Hallo,
@ Paddy,
ich kann dir verschiedene Dinge jetzt mal aus meiner Sicht beantworten.
Ich habe nicht vergessen, wie lange es bei mir gedauert hat, bis ich aktiv werden konnte. Ich habe lange rumgeeiert, rumgejammert. Mich als Opfer, meinen Exmann als Täter gesehen. Ich bekam dadurch auch Streicheleinheiten aus meinem Umfeld, mir wurde gesagt, wie stark ich wäre, wie toll, wie patent, wie wichtig. Das war Balsam für meine Seele, für mein geringes Selbstbewusstsein. Ich sah mich als wichtig und gebraucht. Wenn ich hier Jemandem schreibe, sieh es mal so oder so, denke ich, vielleicht lernt jemand was davon, dass es schneller geht mit dem aktiv Werden für sich selbst.

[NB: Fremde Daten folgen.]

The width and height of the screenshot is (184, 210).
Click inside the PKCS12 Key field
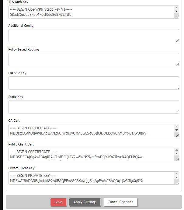coord(94,83)
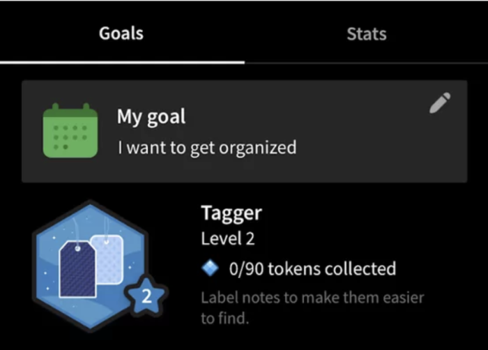This screenshot has width=488, height=350.
Task: Click the calendar dots grid
Action: point(70,137)

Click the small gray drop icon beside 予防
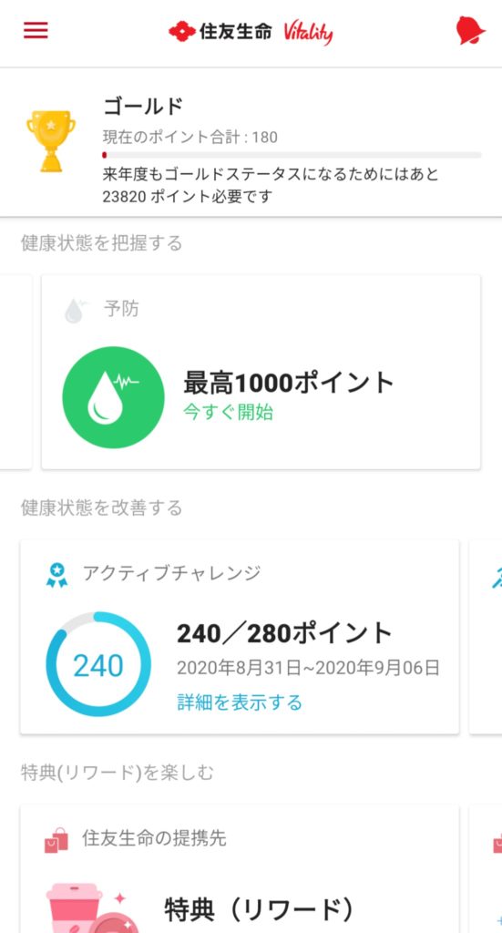pos(75,311)
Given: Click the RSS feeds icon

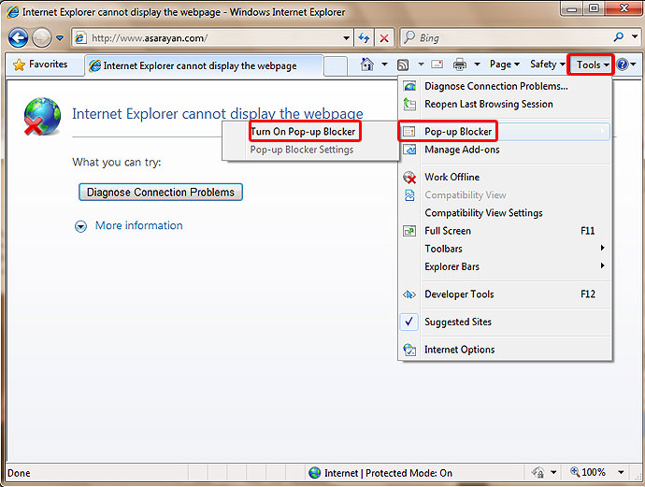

Ich würde aber niemanden zur Trennung zwingen! Das Recht habe ich nicht, niemand hat das.
Wenn Menschen sich aus Threads zurück ziehen, ist das ihr gutes Recht, um sich zum Beispiel zu schützen. Oder einfach, weil sie eben nicht mehr dort weiterschreiben wollen. Weil sie das Gefühl haben, sich im Kreis zu drehen. Ich habe das auch schon gemacht, warum nicht?
Ich konnte damals mit meiner Rumeierei jedenfalls aufhören, als meine Freundin ganz klar und krass mit mir gesprochen hat. Manchmal brauche ich sowas wohl, warum kann das nicht auch bei anderen so sein? Einfach mal klare Ansagen zu machen kann nicht schaden, finde ich. Ob ich dann auch wirklich danach dann handel oder eben der Angesprochene, ist doch sein eigenes Ding. Seine Entscheidung. Da stimme ich dir zu.
Du schreibst, oft wird die Trennung als einziger Weg dargestellt. Für mich ist das so! Wenn ich mit einem nassen Alkoholiker zusammen lebe, der nicht aufhören will, ist das doch keine gemeinsame Basis. Das ist doch kein Zusammenleben.
Manche nassen Alkoholiker kommen durch eine Trennung an ihren Tiefpunkt, andere wieder nicht. Ich habe als Angehöriger niemals in der Hand, dass der Abhängige trinkt oder aufhört. Das liegt immer an dem Abhängigen selbst. Das musste ich aber auch erst begreifen! Und sowas habe ich im Austausch hier gelernt, zum Beispiel.
Nichts ist daran falsch, einem kranken Angehörigen zur Seite zu stehen. Gut, Sucht ist eine Krankheit, aber da finde ich es anders. Sucht ist eine Krankheit, die durch Abstinenz zum Stillstand gebracht werden kann, und nur dadurch. Und der dringende Wunsch dazu muss von dem Abhängigen selbst kommen. Das unterscheidet eine Suchterkrankung von einer anderen Erkrankung. Da habe ich die Genesung nicht unbedingt in der Hand.
Ja, wichtig ist, nicht selbst unter der Abhängigkeit des Angehörigen zu leiden, sich dafür verantwortlich zu fühlen. Geht das, wenn ich zusammen lebe? Weiß ich nicht. Ich kenne zumindest niemanden, der das geschafft hat.
Hm, ich hoffe, ich konnte was klar machen, was mir wichtig ist.